Xinhua Headlines: To the next march, what to expect from China's development strategies through 2035?

Source: Xinhua| 2020-11-06 19:38:36|Editor: huaxia


-- For a long time, lack of innovation has been the "Achilles heel" of China's economy. But with years of relentless investments and policy support, the country is now catching up fast in making its economy both big and smart.

-- Facing an increasingly complex and uncertain world, China's pace of opening up was not hampered, but accelerated.

-- As the cornerstone of the national economy, the real economy will play a more prominent role over the coming years through 2035.

BEIJING, Nov. 6 (Xinhua) -- China is once again at a critical juncture where the current five-year plan is drawing to a close and a new one is in the making.

As China is about to accomplish the goals and tasks of the 13th Five-Year Plan (2016-2020) and "a victory is in sight" for building a moderately prosperous society in all respects, central authorities are readying for the next march toward modernization with a blueprint for the years through 2035.

The Communist Party of China Central Committee's proposals for formulating the 14th Five-Year Plan (2021-2025) for National Economic and Social Development and the Long-Range Objectives Through the Year 2035, published on Tuesday, depicted the country's future landscape and development strategies -- a more innovative, green and open economy with higher-quality growth.

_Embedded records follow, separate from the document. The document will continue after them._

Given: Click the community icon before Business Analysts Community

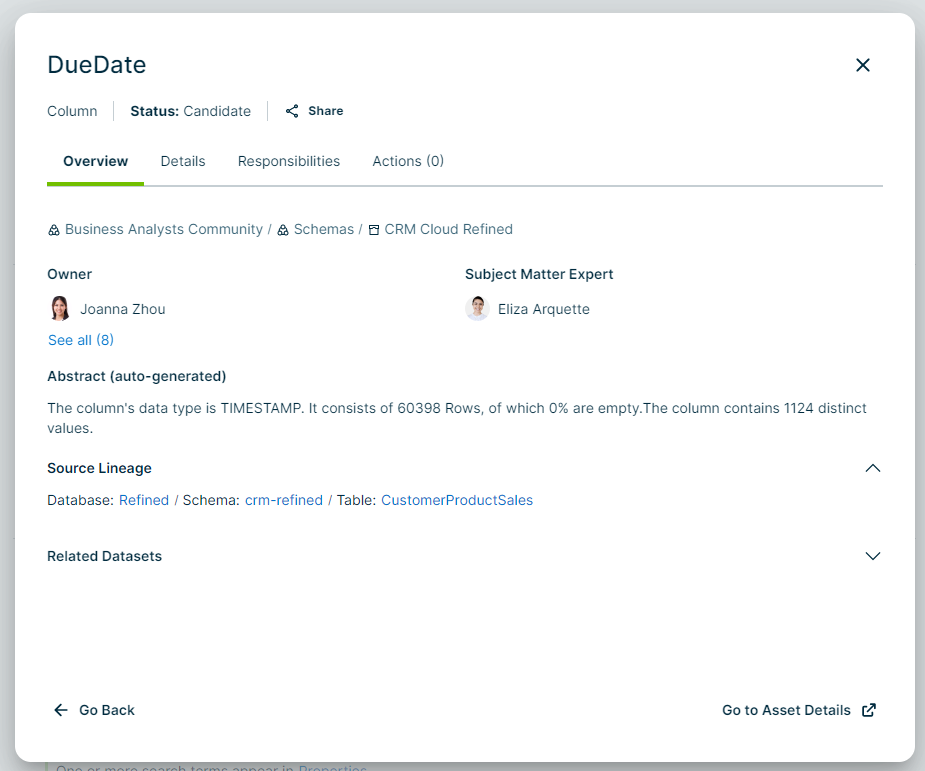Looking at the screenshot, I should coord(54,230).
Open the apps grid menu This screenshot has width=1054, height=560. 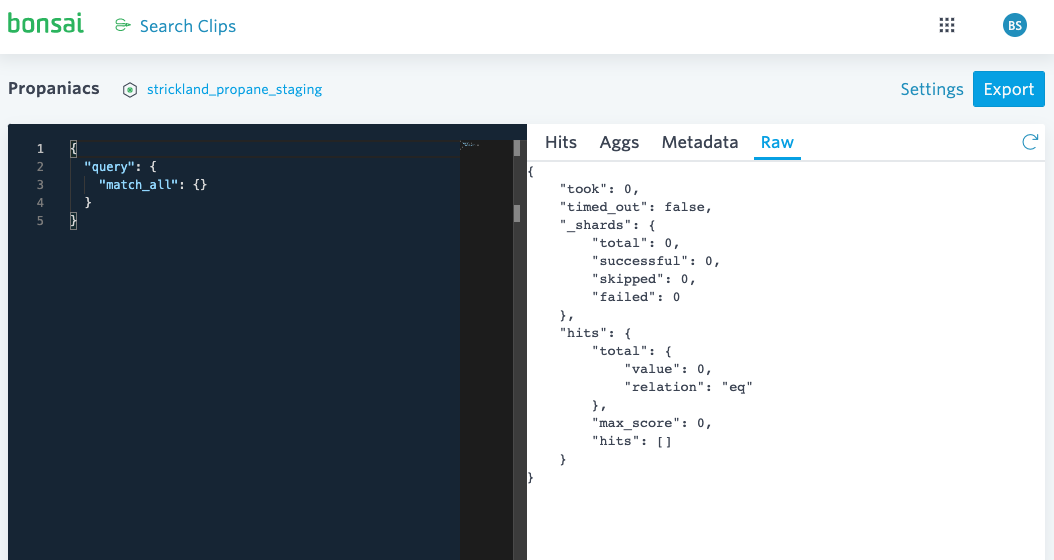947,26
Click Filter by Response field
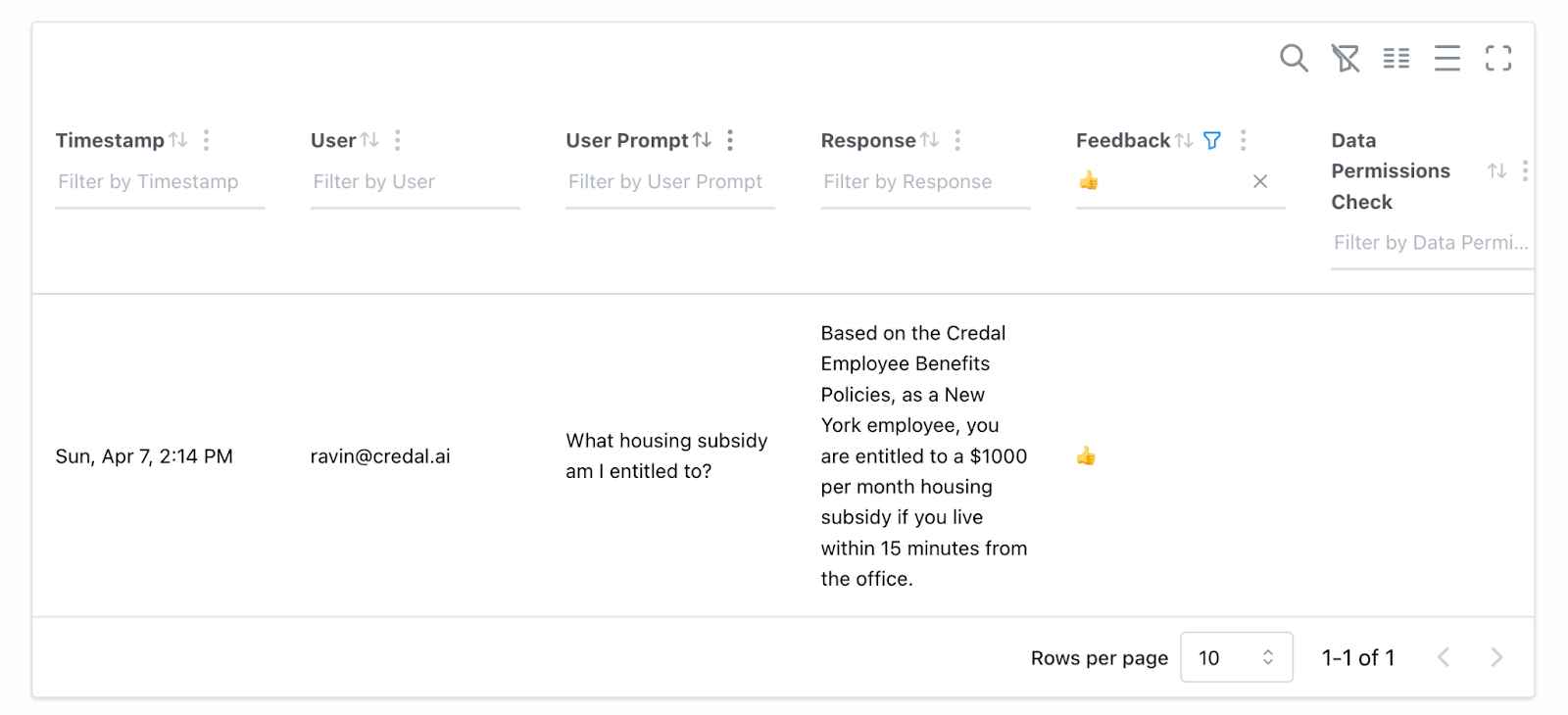This screenshot has width=1568, height=715. click(x=924, y=182)
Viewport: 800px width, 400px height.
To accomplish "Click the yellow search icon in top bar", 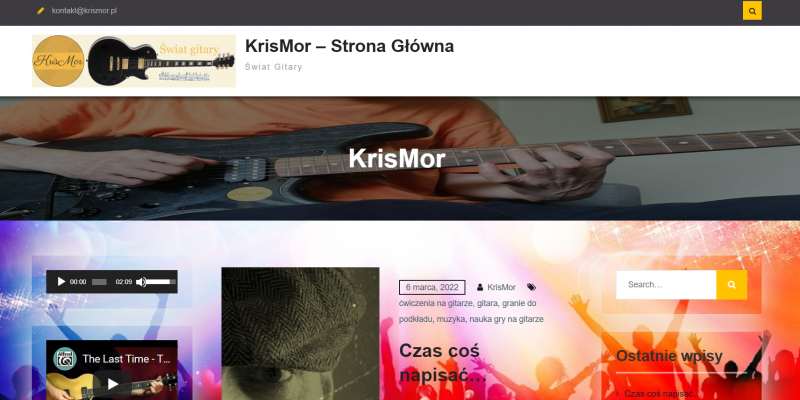I will tap(752, 11).
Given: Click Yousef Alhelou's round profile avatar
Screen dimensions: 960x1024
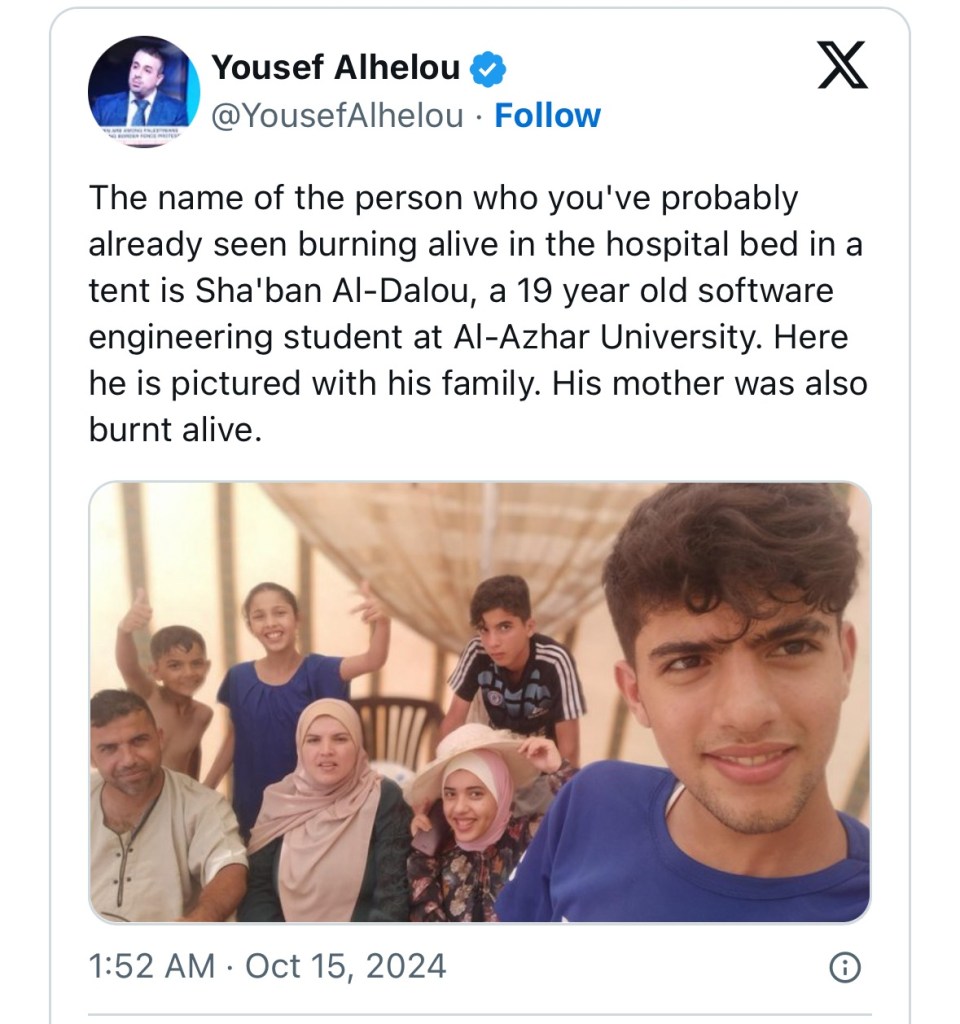Looking at the screenshot, I should click(144, 92).
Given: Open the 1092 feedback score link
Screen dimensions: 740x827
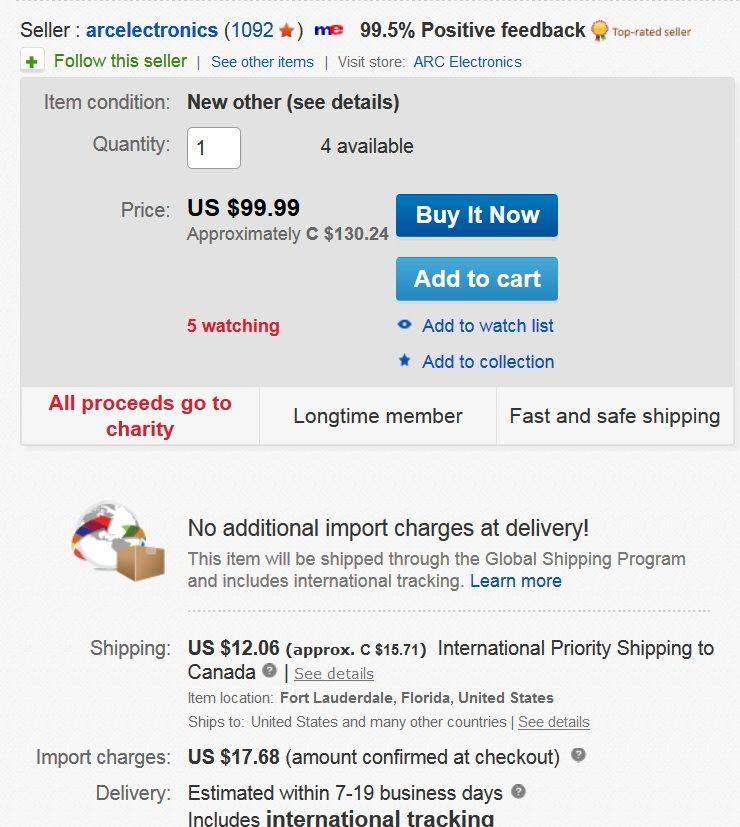Looking at the screenshot, I should 252,31.
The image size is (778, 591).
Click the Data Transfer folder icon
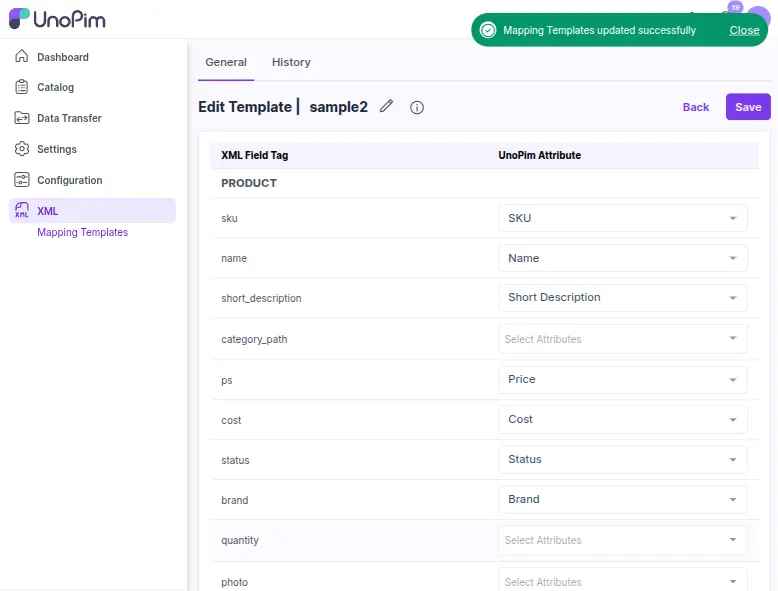[22, 118]
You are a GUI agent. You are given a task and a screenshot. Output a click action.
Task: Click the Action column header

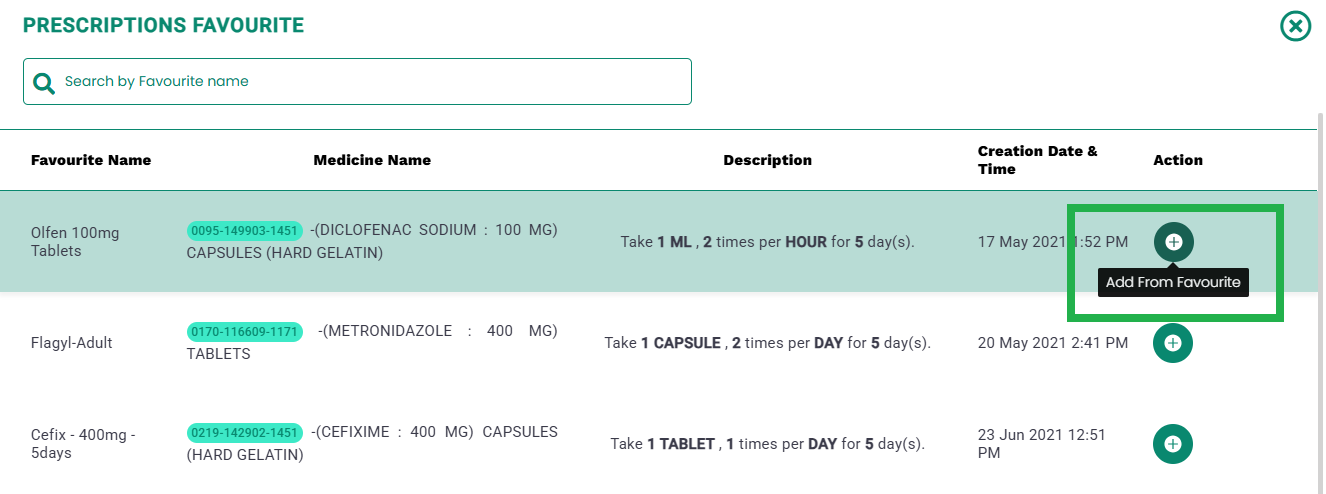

A carrier rocket carrying the last satellite of the BeiDou Navigation Satellite System (BDS) blasts off from the Xichang Satellite Launch Center in southwest China's Sichuan Province on June 23, 2020. (Xinhua/Jiang Hongjing)

INNOVATION: FAST AND FURIOUS

For a long time, lack of innovation has been the "Achilles heel" of China's economy. But with years of relentless investments and policy support, the country is now catching up fast in making its economy both big and smart.

In the past five years, the country's social spending on research and development expanded from 1.42 trillion yuan (214.2 billion U.S. dollars) to 2.21 trillion yuan. On the Global Innovation Index rankings, China climbed 15 positions, rising from 29th in 2015 to 14th in 2020.

Much more needs to be done as the country eyes major breakthroughs in core technologies in key areas and seeks to become a global leader in innovation by 2035.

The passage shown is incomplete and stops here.